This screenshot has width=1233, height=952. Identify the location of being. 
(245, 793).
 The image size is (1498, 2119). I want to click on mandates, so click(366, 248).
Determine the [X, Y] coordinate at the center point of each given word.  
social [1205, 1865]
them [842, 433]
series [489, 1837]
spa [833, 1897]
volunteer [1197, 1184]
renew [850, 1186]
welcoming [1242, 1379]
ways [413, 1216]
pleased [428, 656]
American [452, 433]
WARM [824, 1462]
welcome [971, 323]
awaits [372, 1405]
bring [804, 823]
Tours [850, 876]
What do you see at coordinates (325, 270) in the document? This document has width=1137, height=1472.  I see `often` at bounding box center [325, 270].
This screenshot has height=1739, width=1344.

-- Stated problem --
Please lay out all of the material above as a numbered list, leaving out any blank lines.

-- Correct answer --
1. This screenshot has width=1233, height=952. Identify the location of being. 
2. (245, 793).
3.  The image size is (1498, 2119). I want to click on mandates, so click(366, 248).
4. Determine the [X, Y] coordinate at the center point of each given word.  
5. social [1205, 1865]
6. them [842, 433]
7. series [489, 1837]
8. spa [833, 1897]
9. volunteer [1197, 1184]
10. renew [850, 1186]
11. welcoming [1242, 1379]
12. ways [413, 1216]
13. pleased [428, 656]
14. American [452, 433]
15. WARM [824, 1462]
16. welcome [971, 323]
17. awaits [372, 1405]
18. bring [804, 823]
19. Tours [850, 876]
20. What do you see at coordinates (325, 270) in the document? This document has width=1137, height=1472.  I see `often` at bounding box center [325, 270].
21. This screenshot has height=1739, width=1344.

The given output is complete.